Nin Andrews grew up on a farm in Charlottesville, Virginia. She received a BA in 1980 from Hamilton College and an MFA in 1995 from Vermont College. Andrews is the author of Sleeping with Houdini; Spontaneous Breasts, winner of the Pearl Chapbook Contest; Any Kind of Excuse, winner of the Kent State University chapbook contest; and The Book of Orgasms, and Why They Grow Wings, winner of the Gerald Cable Award. Her book Midlife Crisis with Dick and Jane was published in 2005 by Web del Sol. Nin Andrews’s poems and stories have appeared in Ploughshares, The Paris Review, Best American Poetry (1997, 2001, 2003), and The KGB Bar Book of Poems, among other journals. She received individual artist grants from the Ohio Arts Council in 1997 and 2003.

···

• _TASK REQUIREMENTS_
Reproduce the biographical note on Nin Andrews in full, without any changes. The listing that follows is not relevant to this exercise.

• _COLLECTED DATA_

···

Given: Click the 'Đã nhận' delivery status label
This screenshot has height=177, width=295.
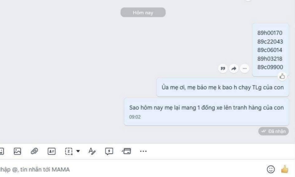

···

• _FULL SOLUTION_
Nin Andrews grew up on a farm in Charlottesville, Virginia. She received a BA in 1980 from Hamilton College and an MFA in 1995 from Vermont College. Andrews is the author of Sleeping with Houdini; Spontaneous Breasts, winner of the Pearl Chapbook Contest; Any Kind of Excuse, winner of the Kent State University chapbook contest; and The Book of Orgasms, and Why They Grow Wings, winner of the Gerald Cable Award. Her book Midlife Crisis with Dick and Jane was published in 2005 by Web del Sol. Nin Andrews’s poems and stories have appeared in Ploughshares, The Paris Review, Best American Poetry (1997, 2001, 2003), and The KGB Bar Book of Poems, among other journals. She received individual artist grants from the Ohio Arts Council in 1997 and 2003.